1This collective work is the result of discussions begun in 2009 by researchers at the Interdisciplinary centre for research on Germany (Centre de recherches interdisciplinaires sur l’Allemagne, or CRIA) on a project that would “clarify the different positions of the two countries with regard to ethnographic knowledge and probe the two scientific traditions’ distinct relations and attitudes toward space and culture” (p. 23).

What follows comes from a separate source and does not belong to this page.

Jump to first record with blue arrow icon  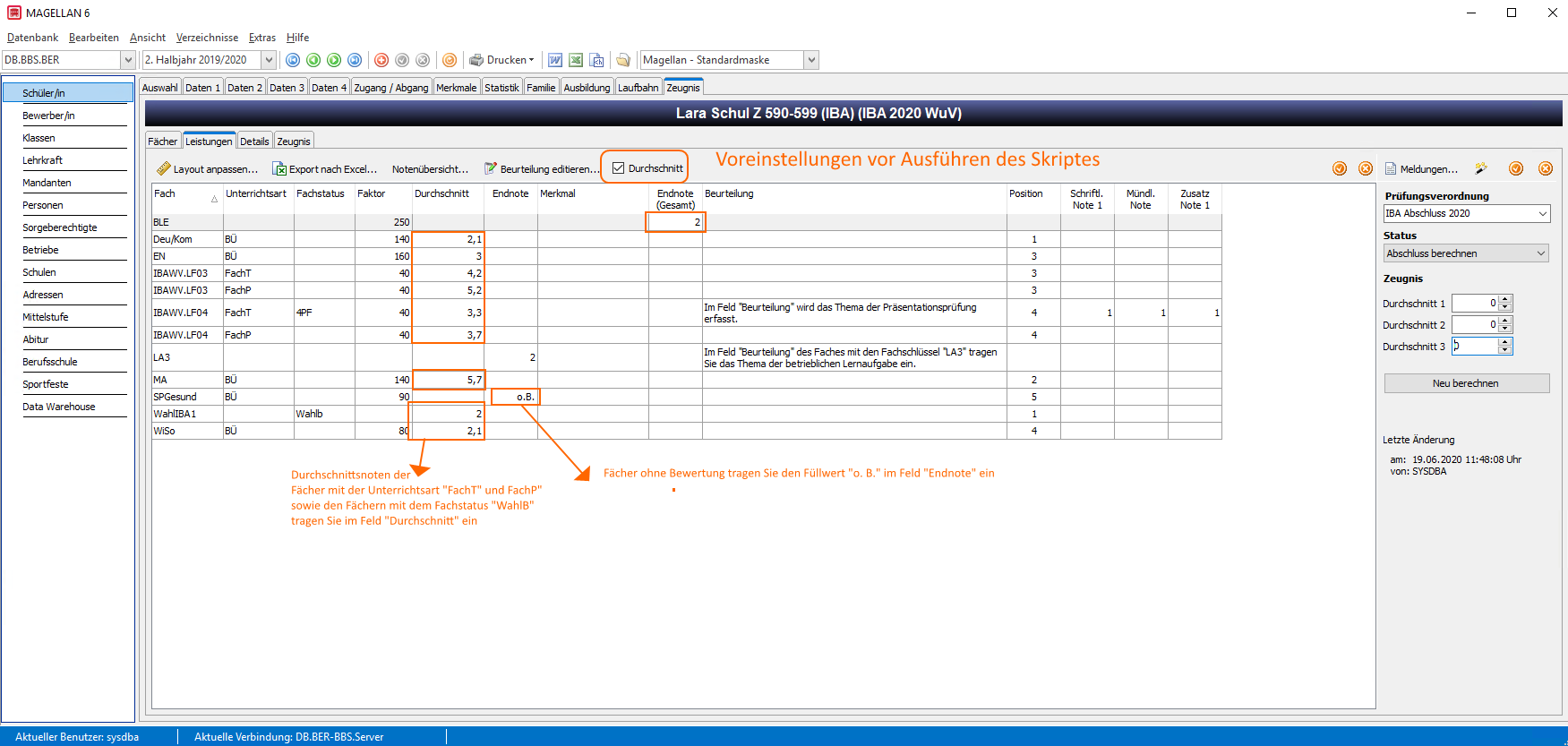(293, 60)
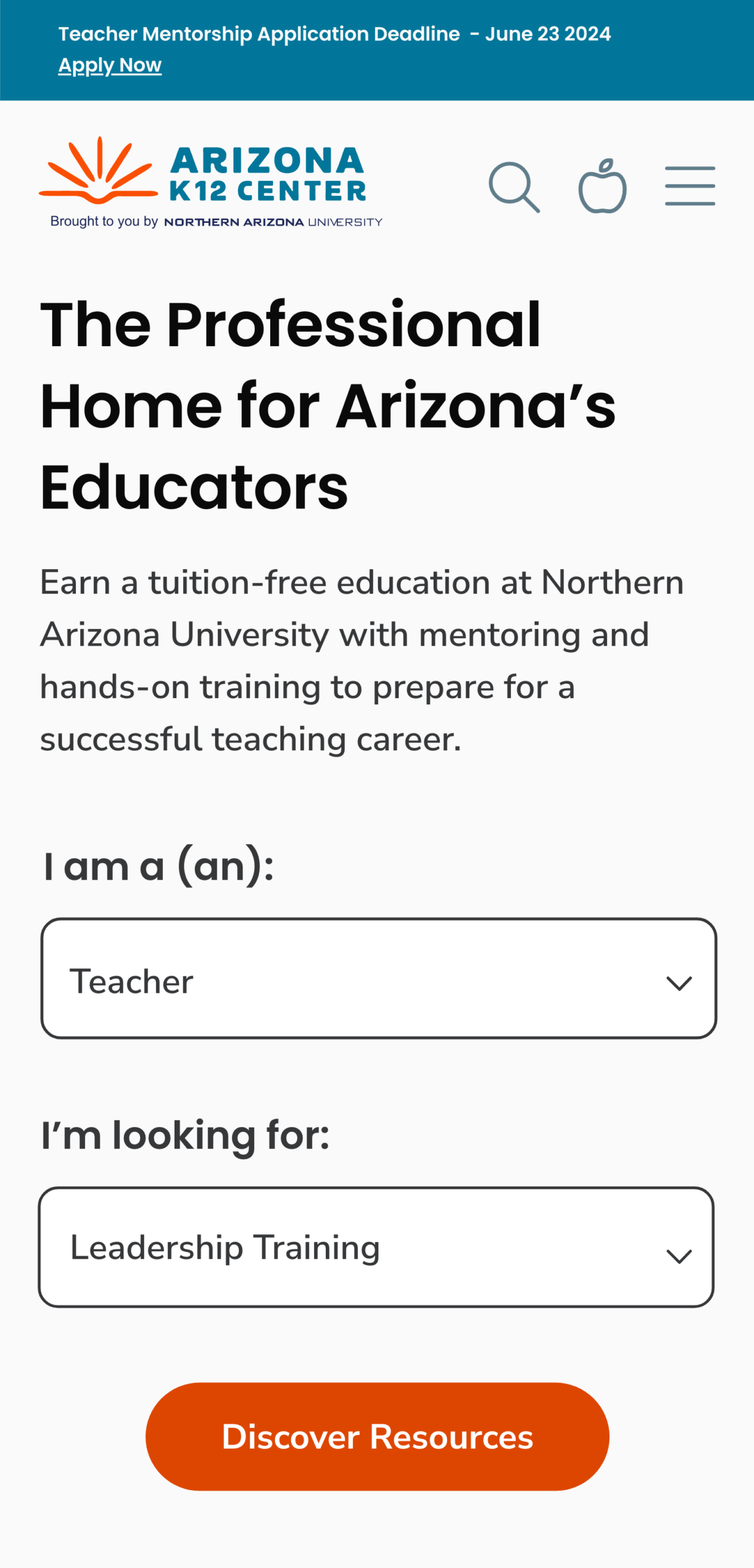The image size is (754, 1568).
Task: Click the chevron arrow beside Teacher
Action: coord(679,983)
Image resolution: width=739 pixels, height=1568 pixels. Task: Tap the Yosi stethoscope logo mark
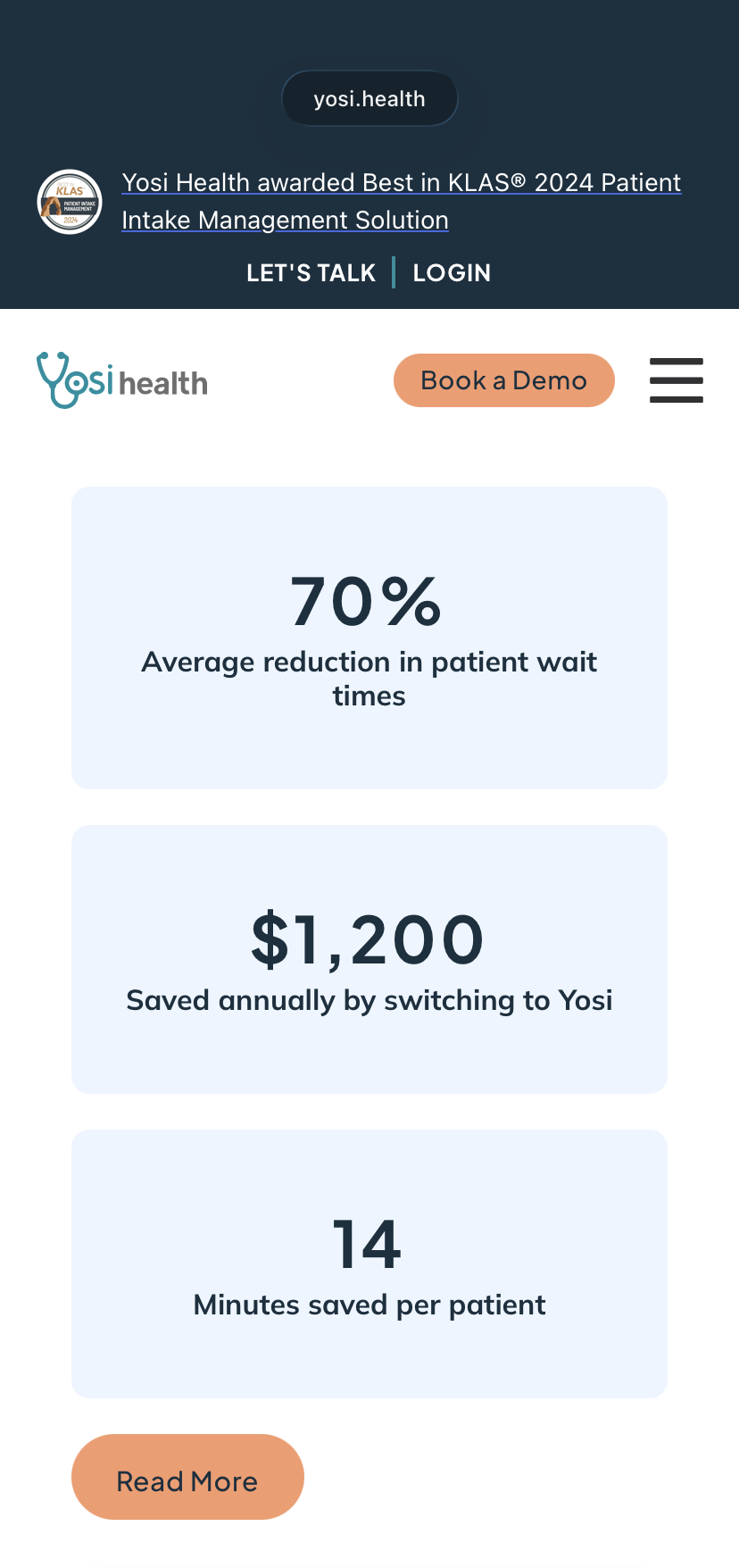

2The book is structured in three parts, the first of which discusses relations between theory and empiry; the second, field research tools; and the third, different ways of using fields and fieldwork politically. The chapters thus lay out a reflexive approach to research arrangements for constructing and using “the field”. The aim is also to compare French and German stances and to situate distinct “ways of doing” in their national contexts and disciplinary histories. This is accomplished by way of a “historical and genealogical perspective on the institutionalization of field research within different national and/or disciplinary traditions” (p. 13). How researchers began “taking hold of the field” did vary by national space. Ways of thinking and practices were oriented by a kind of “methodological nationalism” in the sense that the sciences took shape in institutions and were organized at the same time nations were being formed. How German and French researchers entered the field and collected “data” also differed by discipline, though in some areas – notably geography – strong convergences are observed.
3Heavily focused on ethnology, the work presents in detail how ethnographers began “going into the field” in Germany in the early twentieth century, also explaining a specificity of that country, the distinction between Volkskunde and Völkerkunde, the first referring to the study of the German people and folk culture, while the second encompassed other populations as well. Germany seems to have been the pioneer in field research, with such representatives as Franz Boas, who travelled to Baffin Island as early as 1883. According to Hélène Ivanoff, what moved German researchers so precociously into ethonographic exploration were Enlightenment texts by Kant and Herder on the cultural community (Kulturgemeinschaft) and the soul of the people (Volkseele); moreover, these texts worked to cast German ethnographic research in the terms of “self” and “other”. Above and beyond any concern for objectivity – a preoccupation not fully instilled at the time – this exploration of other populations, notably colonized ones, corresponded to an attitude of political domination and an economic interest in purchasing foreign cultural goods. Furthermore, while ethnology was identified as a science of culture, most of the people practising ethnography in late nineteenth-century Germany had been trained in the natural sciences (medicine, biology, geography) and analysed cultures as “living organisms” and “naturalized” the populations involved.
4But the “field sciences” extended beyond social ones, and the book also discusses field study in geology, archaeology, and physical geography. With its multitude of comparisons, the text is extremely rich, to the point where the reader can get lost in the profusion: history of the disciplines, institutionalization of fields and field research, transnational perspective, knowledge production and circulation, researcher practices, a reflexive approach to using empirical materials, etc. In the end, this collective work can only lead us to pursue the reflection needed to construct knowledge that varies with the field.